Overview:
The transition from preclinical experiments to first in human clinical trials signifies a significant milestone in the development of any new drug candidate. The first-in- human (FIH) study evaluates an investigational medicinal product (IMP) in humans for the first time, focusing on assessing its safety, tolerability, and human pharmacology (PK/PD) of the molecule. Typically, a FIH study involves single ascending dose and multiple ascending doses to establish the appropriate dosing range for further development. A thorough understanding of the molecule’s characteristics and behavior in humans, including dose-response relationship, safety signals, and key PKPD parameters, facilitated by the right study design and accurate execution, is crucial for informed decision-making.
Following the FIH study, depending on existing knowledge about your asset, you may be confronted with the need to run an absorption, metabolism and excretion (AME) study in order to de-risk liabilities resulting from drug metabolism or elimination. This requires timely preparations, and choices to be made.

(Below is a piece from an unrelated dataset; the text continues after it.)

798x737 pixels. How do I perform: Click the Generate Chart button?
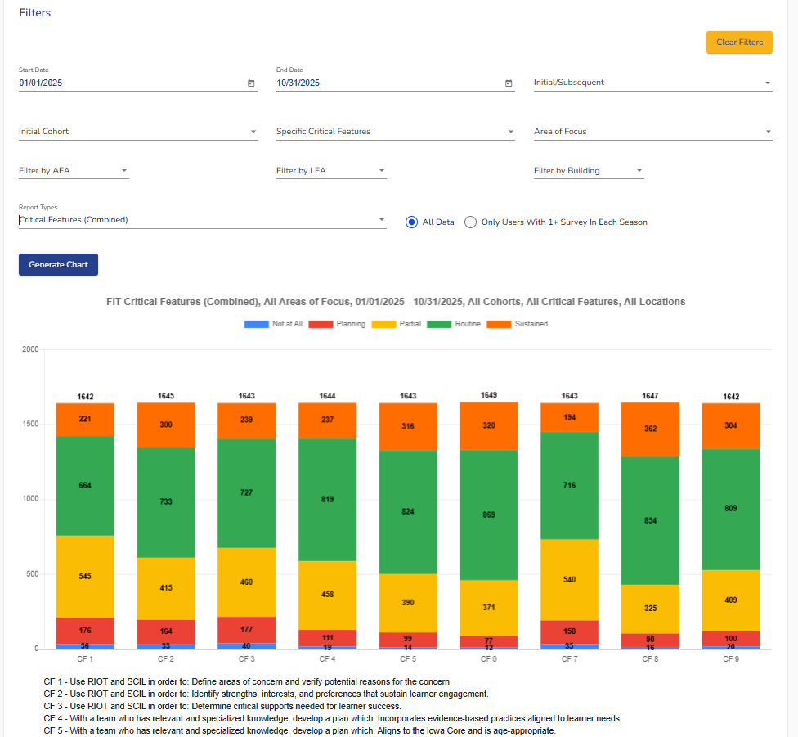(x=58, y=265)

During this webinar hosted by ASCPT we will discuss the following topics:
1. Cohort planning and dose selection in first-in-human (FIH) studies
- Discussion on main objectives and essential components of FIH studies
- Strategic approach for FIH study design and recommended methods for dose selection
2. Options for running a hAME study
- The various approaches to running a hAME study including: AME or ABA as part of the first FIH study, microtracer or “high dose AME”, and the differences in the conduct of hAME studies across geographic regions
3. Progression into early patient studies
- Insights into the considerations involved in selecting the appropriate population for early clinical development and transitioning into patient studies
Speakers:
Jocelyn Courville
Jocelyn is a Senior Director of Clinical Pharmacology at ICON. Before joining ICON, she served as a global clinpharm program lead at several major pharma companies, where she supervised a range of drug programs. Jocelyn skilfully offers guidance to customers on optimal trial design, dose selection, PK/PD assessment, and other intricate clinical pharmacology related data analysis and execution strategies.
Ad Roffel
Ad is a Senior Director of Clinical Pharmacology at ICON. He is involved in advising and supporting our customers with respect to drug development, including the design of studies, PK and PD parameters, inclusion/exclusion criteria, and ethics. Focus areas have been thorough QT studies, respiratory medicine, and 14C microdosing and AME studies.
Target Audience:
This webinar is crafted to assist individuals engaged in early clinical development in further grasping the complexities of risk management and mitigation requirements, as well as the rationale behind starting dose selection and dose escalation approaches utilised in first in human studies and similar aspects of early hAME studies. The multifaceted nature of FIH studies not only presents challenges but also opportunities to facilitate efficient and safe progression from early phase to later phase studies, encompassing various aspects of research within clinical pharmacology, translational science, medical expertise, PK and PD analysis, and clinical operation. AME studies in humans, while much smaller than FIH studies, also come with multiple unique aspects and require timely preparations in fields as diverse as radiosynthesis, dosimetry, regulatory submission, clinical conduct, bioanalysis, and analysis and reporting. Participants from these diverse fields can all derive valuable insights from this webinar.